Stored items
■ ■ ■ ■
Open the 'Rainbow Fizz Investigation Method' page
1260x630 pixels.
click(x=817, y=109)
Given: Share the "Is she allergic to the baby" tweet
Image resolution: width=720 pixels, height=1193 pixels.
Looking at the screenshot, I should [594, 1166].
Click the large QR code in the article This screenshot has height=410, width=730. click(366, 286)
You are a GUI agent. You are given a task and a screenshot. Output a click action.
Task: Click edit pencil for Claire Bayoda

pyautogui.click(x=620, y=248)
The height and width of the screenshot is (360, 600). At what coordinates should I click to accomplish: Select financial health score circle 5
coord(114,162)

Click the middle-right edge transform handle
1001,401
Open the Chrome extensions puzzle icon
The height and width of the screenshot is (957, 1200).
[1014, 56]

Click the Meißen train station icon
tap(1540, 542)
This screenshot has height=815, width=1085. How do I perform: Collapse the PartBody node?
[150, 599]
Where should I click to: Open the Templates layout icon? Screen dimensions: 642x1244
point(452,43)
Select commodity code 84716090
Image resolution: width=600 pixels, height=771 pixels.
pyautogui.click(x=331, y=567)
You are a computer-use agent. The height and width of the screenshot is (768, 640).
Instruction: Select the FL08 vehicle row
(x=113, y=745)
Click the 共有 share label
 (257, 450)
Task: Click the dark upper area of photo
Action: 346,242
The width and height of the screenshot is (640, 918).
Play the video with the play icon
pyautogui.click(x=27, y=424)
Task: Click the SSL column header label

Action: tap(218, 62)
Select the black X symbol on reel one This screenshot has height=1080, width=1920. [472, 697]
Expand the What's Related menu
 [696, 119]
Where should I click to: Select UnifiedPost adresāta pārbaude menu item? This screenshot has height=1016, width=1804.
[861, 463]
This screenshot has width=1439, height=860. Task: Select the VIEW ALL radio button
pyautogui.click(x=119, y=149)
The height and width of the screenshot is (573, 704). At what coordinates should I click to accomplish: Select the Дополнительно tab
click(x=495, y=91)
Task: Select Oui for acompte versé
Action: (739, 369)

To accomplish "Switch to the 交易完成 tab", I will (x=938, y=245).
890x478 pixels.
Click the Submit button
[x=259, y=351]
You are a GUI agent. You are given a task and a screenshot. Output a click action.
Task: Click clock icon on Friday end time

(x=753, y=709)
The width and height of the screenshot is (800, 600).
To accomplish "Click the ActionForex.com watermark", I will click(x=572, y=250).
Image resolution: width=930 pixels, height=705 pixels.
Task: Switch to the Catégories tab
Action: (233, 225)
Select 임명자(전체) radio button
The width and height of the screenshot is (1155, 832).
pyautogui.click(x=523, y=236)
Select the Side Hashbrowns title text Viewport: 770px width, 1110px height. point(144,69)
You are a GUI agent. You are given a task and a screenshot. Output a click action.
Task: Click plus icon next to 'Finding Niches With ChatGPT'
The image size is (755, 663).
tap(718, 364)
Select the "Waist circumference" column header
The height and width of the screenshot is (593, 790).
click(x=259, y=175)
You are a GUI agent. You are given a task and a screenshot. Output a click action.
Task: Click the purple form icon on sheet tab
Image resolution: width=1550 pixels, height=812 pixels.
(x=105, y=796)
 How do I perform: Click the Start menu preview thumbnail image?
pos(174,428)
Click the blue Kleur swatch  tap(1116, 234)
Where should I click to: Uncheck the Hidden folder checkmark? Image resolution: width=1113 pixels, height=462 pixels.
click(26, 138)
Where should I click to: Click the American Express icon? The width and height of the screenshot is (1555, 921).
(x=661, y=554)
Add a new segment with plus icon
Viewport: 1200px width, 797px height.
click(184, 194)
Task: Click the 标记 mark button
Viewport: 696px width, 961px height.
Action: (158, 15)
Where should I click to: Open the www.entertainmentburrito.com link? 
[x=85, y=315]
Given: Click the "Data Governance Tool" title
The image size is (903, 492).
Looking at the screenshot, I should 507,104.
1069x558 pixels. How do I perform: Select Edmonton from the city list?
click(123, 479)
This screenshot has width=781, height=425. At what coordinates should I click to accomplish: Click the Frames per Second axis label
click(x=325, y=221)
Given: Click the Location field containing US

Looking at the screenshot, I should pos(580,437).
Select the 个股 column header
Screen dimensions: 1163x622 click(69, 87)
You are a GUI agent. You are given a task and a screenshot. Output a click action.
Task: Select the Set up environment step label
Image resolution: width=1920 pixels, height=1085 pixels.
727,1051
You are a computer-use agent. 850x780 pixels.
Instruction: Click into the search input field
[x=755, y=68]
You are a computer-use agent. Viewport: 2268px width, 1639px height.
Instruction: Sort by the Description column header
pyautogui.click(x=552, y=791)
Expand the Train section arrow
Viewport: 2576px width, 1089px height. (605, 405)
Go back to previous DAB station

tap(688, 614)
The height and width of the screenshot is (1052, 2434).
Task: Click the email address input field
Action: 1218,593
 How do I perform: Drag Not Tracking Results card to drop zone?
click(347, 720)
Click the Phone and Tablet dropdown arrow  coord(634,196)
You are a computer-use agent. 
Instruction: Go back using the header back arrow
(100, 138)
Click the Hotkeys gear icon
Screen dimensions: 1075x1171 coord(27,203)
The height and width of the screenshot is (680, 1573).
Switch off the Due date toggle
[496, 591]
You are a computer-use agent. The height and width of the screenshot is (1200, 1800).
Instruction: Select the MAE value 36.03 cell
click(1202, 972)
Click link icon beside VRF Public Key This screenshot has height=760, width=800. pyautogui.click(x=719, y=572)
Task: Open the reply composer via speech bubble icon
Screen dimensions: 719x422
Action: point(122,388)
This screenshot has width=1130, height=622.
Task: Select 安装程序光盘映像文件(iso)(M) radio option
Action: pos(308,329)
■ ■ ■ ■
→ Task
Scan the records above for the string "plus", and copy every line where it turns up.

→ Output for this exercise
Task: Click plus icon next to 'Finding Niches With ChatGPT'
Add a new segment with plus icon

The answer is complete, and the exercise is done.